Men review: “Alex Garlands folk horror is an absolute game-changer”

Alex Garland, maestro of brainy sci-fi thrillers such as Ex Machina and Annihilation, takes a triumphant dive into freaky British folk horror with Men, a surreally gorgeous psychological shocker.

A wildly ambitious and provocative piece, it sets fear bubbling up when Jessie Buckley’s newly widowed Harper arrives for a country break in a picturebook English village, after the violent death of her husband. Outwardly calm, Buckley’s delicate portrayal shows Harper roiling inwardly, as searing flashbacks of James’ body freefalling past their apartment windows flood her with haunting guilt. 

But while Harper seeks healing in nature, the village reveals its horrifying face. Ten of them in fact, all men, all played with real distinction by Rory Kinnear, honing a detailed, skin-creeping character for each awkward toff, skulking schoolboy and pervy vicar. He brings dark, unsettling humour to every bruising encounter with Harper, deftly dodging the Klumps-style absurdity of the CGI’d shared-face premise.

Meanwhile, the film weaves a beautiful but terrifying rural spell around its heroine, ratcheting up the tension. Gloucestershire’s shadowy forests and picturesque pubs are laced with lurking dangers. The village’s eerie church pulses with pagan carvings of the Green Man and grotesque Sheela na gig. No wonder Harper feels heart-hammering unease, as lush wooded walks and relaxation in her posh rental are tainted by a hide-and-seek male stalker and a sinister cleric blaming her for James’ death.

| DATA RECORDS |
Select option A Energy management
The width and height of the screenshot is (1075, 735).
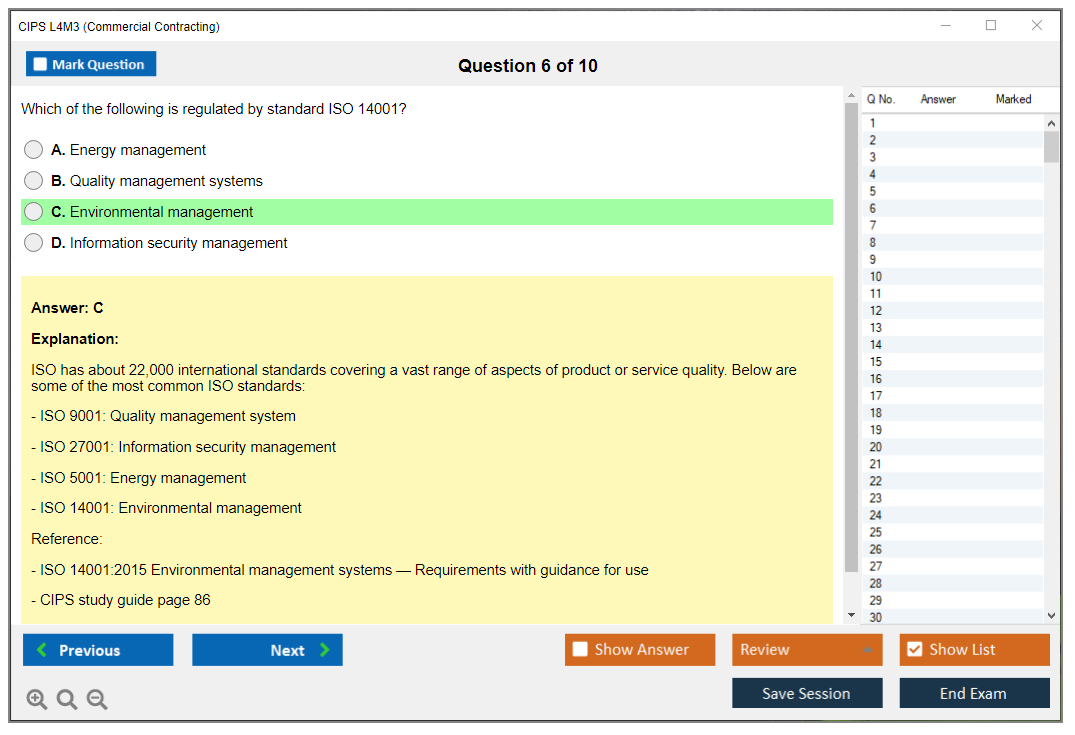click(x=34, y=150)
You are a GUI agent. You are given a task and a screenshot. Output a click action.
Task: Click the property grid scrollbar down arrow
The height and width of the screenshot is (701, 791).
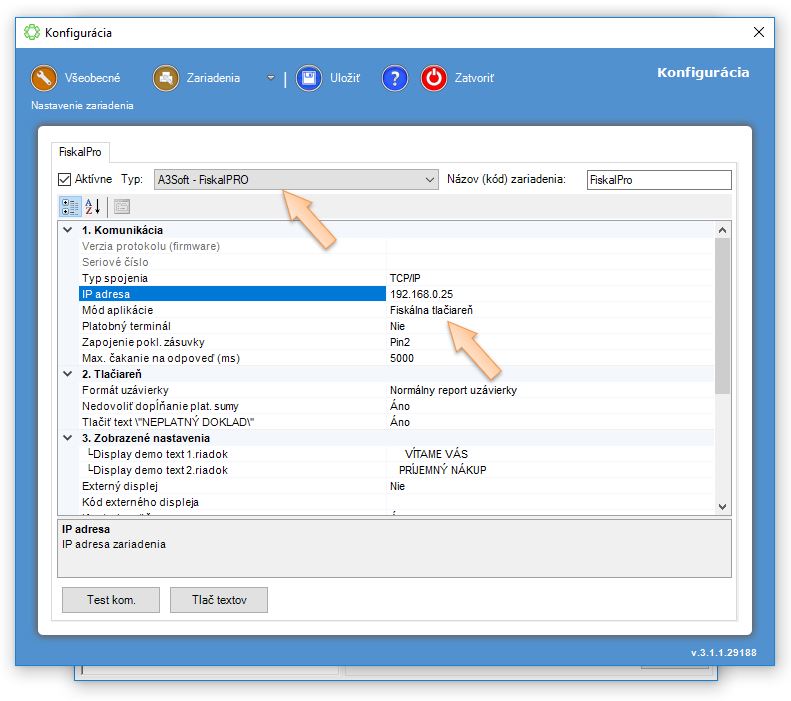pos(724,507)
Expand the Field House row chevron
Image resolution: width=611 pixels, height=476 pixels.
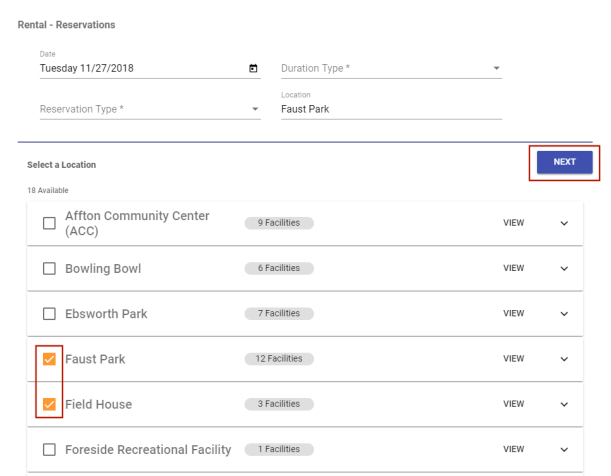pyautogui.click(x=564, y=404)
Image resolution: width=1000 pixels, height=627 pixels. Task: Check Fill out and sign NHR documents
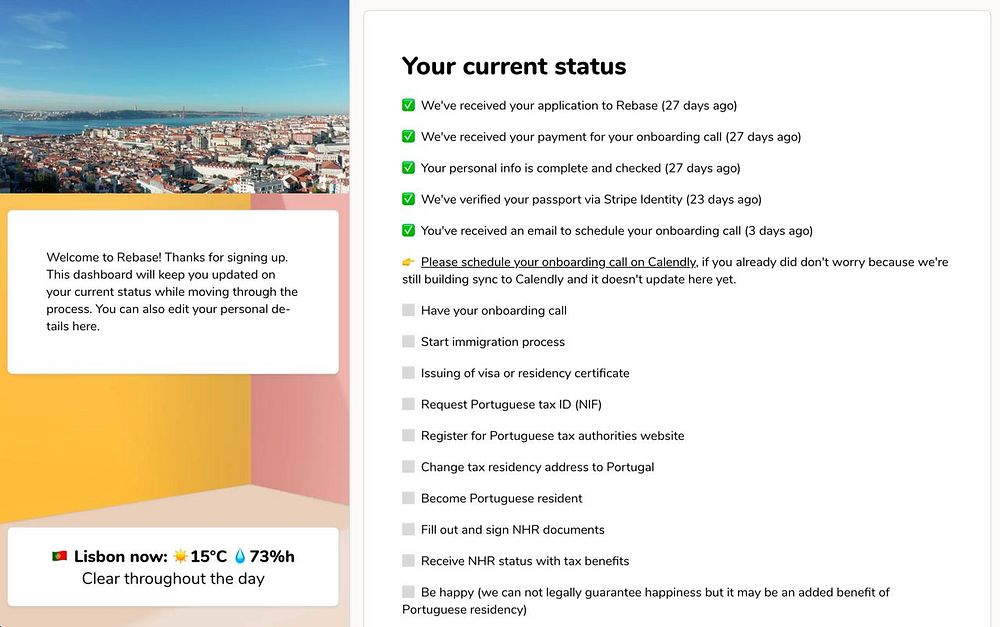pyautogui.click(x=408, y=529)
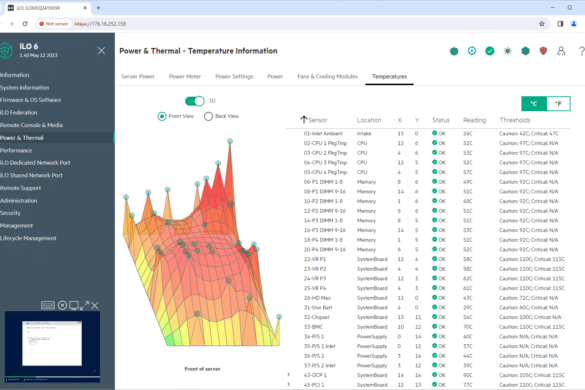
Task: Switch temperature units to °F
Action: [558, 104]
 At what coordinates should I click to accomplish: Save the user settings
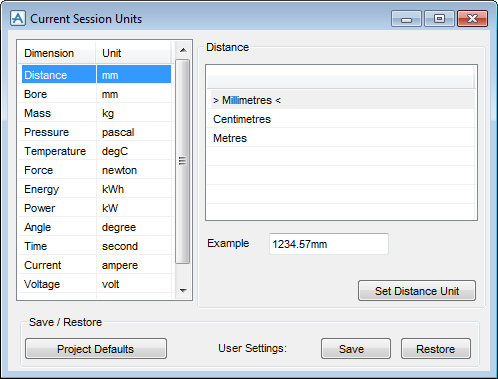point(356,349)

| WHAT YOU WILL DO |
(1) Transcribe the Men review between "Alex Garland, maestro" and "gorgeous psychological shocker.", inclusive.
(2) According to the Men review, how many of the village men does Rory Kinnear play?

| EXERCISE RESULTS |
(1)
Alex Garland, maestro of brainy sci-fi thrillers such as Ex Machina and Annihilation, takes a triumphant dive into freaky British folk horror with Men, a surreally gorgeous psychological shocker.

(2) Ten.